3 diciembre, 2018 By amarias Deja un comentario

En otro Comentario me referí a Frases capitales que probablemente nunca oiremos y que, sin embargo, corresponden a momentos sustanciales de nuestra existencia.

Dedico este Comentario (¡a petición de una lectora, que me sugirió la temática!) a aquellas frases positivas que nos hubieran significado un chute de alegría, una necesaria explicación, o una grata satisfacción y que tampoco oiremos.

Pongo ejemplos. Hemos pronunciado una conferencia que nos llevó, por supuesto, tiempo y esfuerzo preparar.  Esperábamos una asistencia numerosa, pero, en verdad, solo unas pocas personas, incluidos cónyuge y algunos amigos cogidos a lazo, ocuparon las primeras filas.

Al final de la charla, los amigos nos felicitan con frases de cortesía y se lamentan de la poca afluencia de público. Apenas oímos lo que nos dicen, siguiendo con la mirada a los desconocidos que se van en silencio.

¿Les habrá divertido, ilustrado, aburrido, a ésos, que no guardan relación de amistad o familiar con nosotros?

¡Cómo nos hubiera gustado saber que uno de ellos ha dicho: “Me pareció una conferencia entretenida; se ve que el autor se lo curró. Lástima que no me haya atrevido a hacerle un par de preguntas”.

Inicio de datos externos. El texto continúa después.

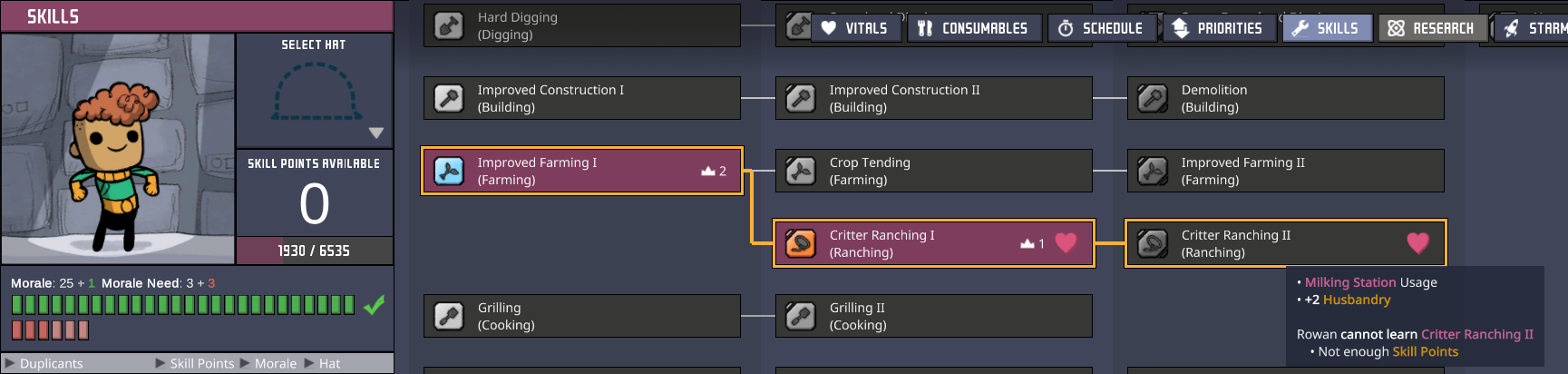Click the Critter Ranching II skill icon
Screen dimensions: 1568x374
[x=1153, y=243]
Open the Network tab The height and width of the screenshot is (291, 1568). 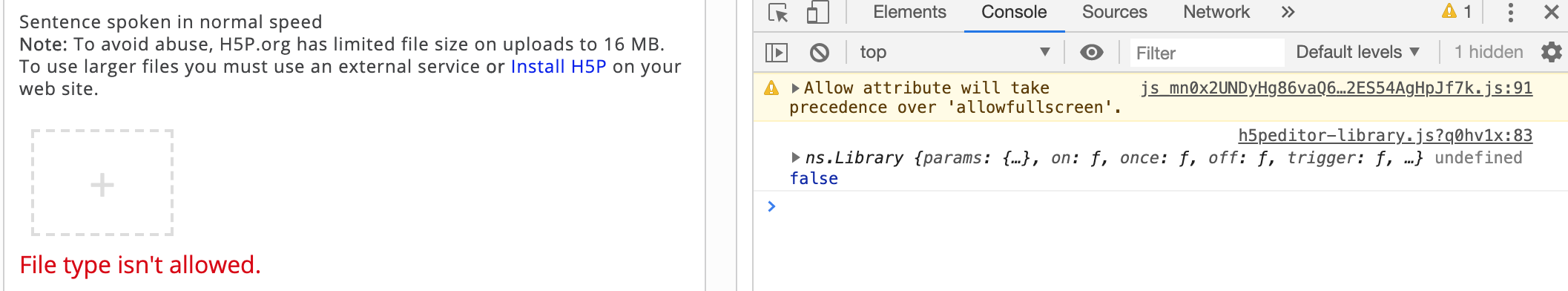pos(1216,12)
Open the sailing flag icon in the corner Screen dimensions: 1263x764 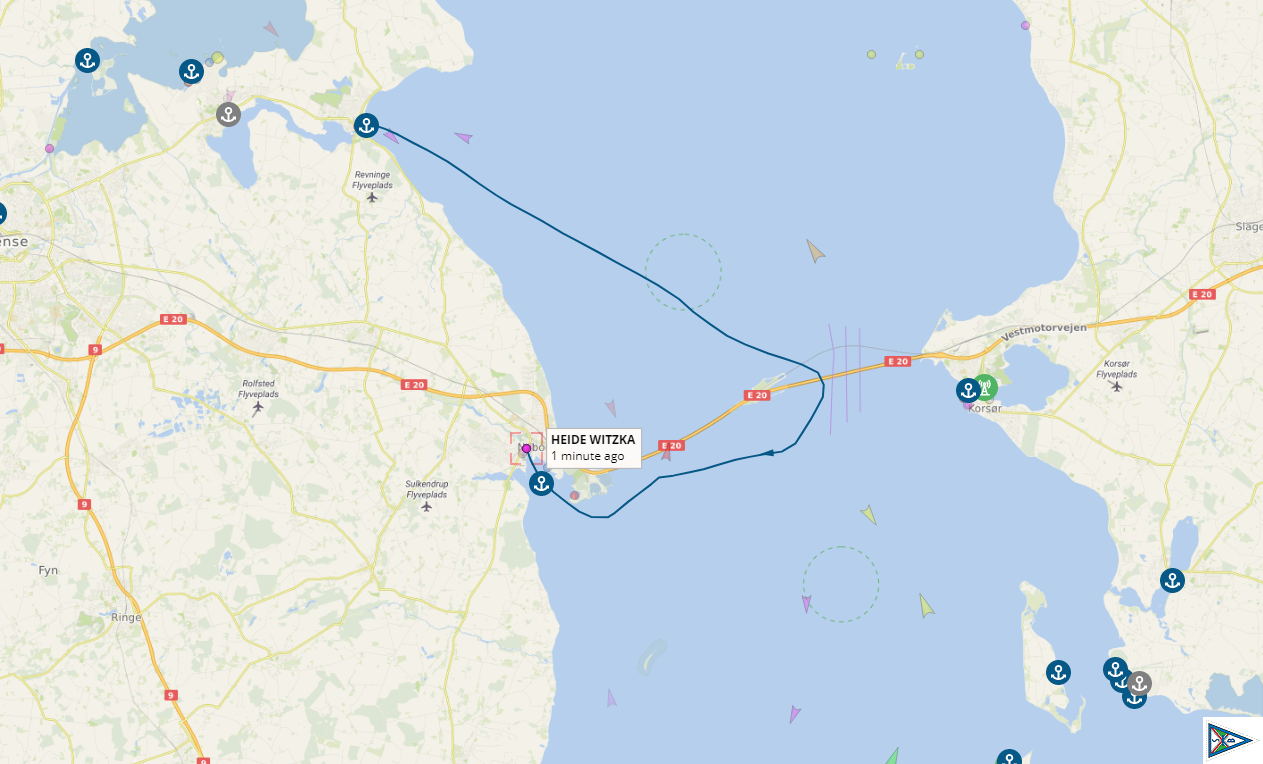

Nos prodigamos poco en frases amables: a la pareja, a los padres, a los hijos, a la familia propia y a la política, a los amigos, a los desconocidos. Por lo que hacen bien, por lo que los apreciamos, porque sí. Sin esperar nada a cambio.

Primera moraleja: Procuremos manifestar lo que nos agrada al responsable principal de esa alegría, incluso aunque se trate de un desconocido.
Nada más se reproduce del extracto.